As an intermediary, gateway is responsible for receiving the sensor data via TCP and UDP and concurrently performing interval-based health checks at the background.
Finally, all the data is conveyed to the server over a specifically designed application layer protocol; and server concurrently exposes these received data over an HTTP web server.
The system leverages a blend of socket programming, network protocols (TCP, UDP, HTTP, IP...) and multithreading to ensure efficient and accurate data handling.
Temperature Sensor: It measures ambient temperature and sends this data periodically (every second) to the gateway via TCP, a reliable, connection-oriented protocol. Humidity Sensor: This sensor sends humidity level data every 3 seconds and utilizes UDP for data transmission, offering a faster, albeit less reliable, connectionless communication method. Moreover, every three seconds, humidity sensor generates an “ALIVE” message to the gateway.
The gateway acts as an intermediary, receiving data from both sensors. It is equipped with multiple threads, each responsible for specific tasks such as listening for incoming data (over concurrent TCP and UDP sockets) and conducting regular health checks (whether if the temperature sensor sent any data over the last 3 seconds, if the humidity sensor sent any data over the last 7 seconds). Finally, gateway uses a handshake-oriented custom protocol over TCP to talk to the server and convey all these information. After processing and repackaging sensor value and health check data, a custom Application Layer protocol is followed before forwarding them to the server.

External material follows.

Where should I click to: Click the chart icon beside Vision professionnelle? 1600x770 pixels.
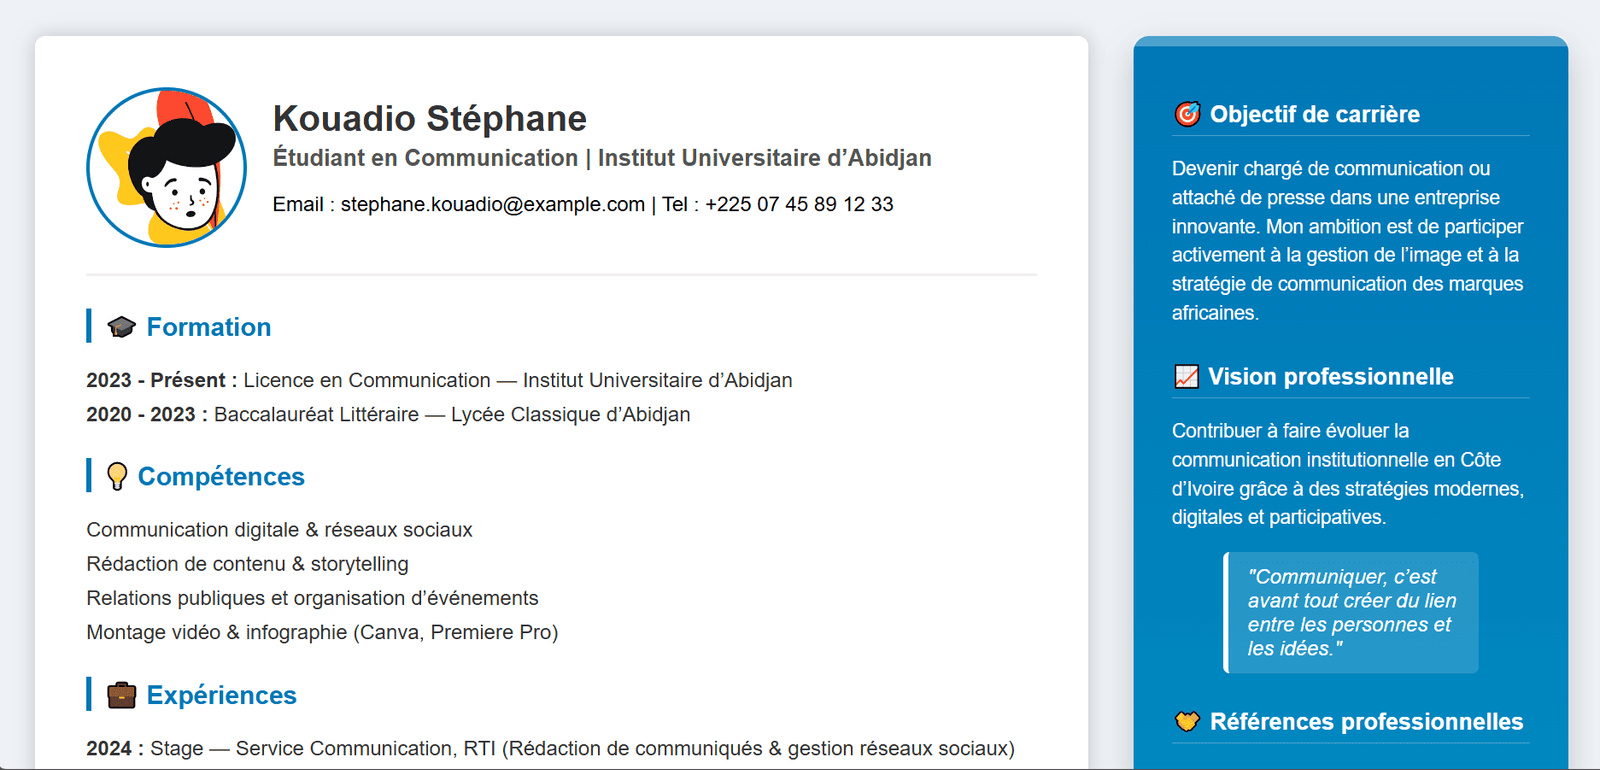point(1186,377)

A critical feature of this project is the implementation of a custom Application Layer protocol between the gateway and the server. This protocol dictates a specific format for data transmission, ensuring that the server only accepts data structured in a predefined manner. The protocol is connection-oriented and only after establishing a proper handshake the data can be sent/received. This custom protocol enhances the system's data integrity and security, allowing precise control over the format and structure of transmitted data.
The server, also employing multi-threading, listens for incoming data from the gateway (being equipped to work with the custom application layer protocol) and performs additional processing as needed. It exposes this data via a web interface, accessible through HTTP endpoints, which present the information in an easily digestible format for end-users.

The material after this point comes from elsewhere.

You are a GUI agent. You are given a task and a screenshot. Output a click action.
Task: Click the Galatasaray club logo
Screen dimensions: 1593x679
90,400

The system extensively uses multi-threading across the humidity sensor, gateway, and server to manage concurrent tasks efficiently. This approach allows simultaneous data processing and transmission, health monitoring, and user interface updates. This concurrent programming strategy is vital for maintaining system responsiveness and reliability, especially in handling real-time data and ensuring continuous operation. In summary, this project represents a sophisticated combination of sensor technologies, network protocols, custom data formatting, and concurrent programming. It highlights the innovative use of a custom Application Layer protocol to enhance data communication between the gateway and the server, ensuring that the system not only collects accurate environmental data but also transmits it securely and efficiently for real-time monitoring and analysis.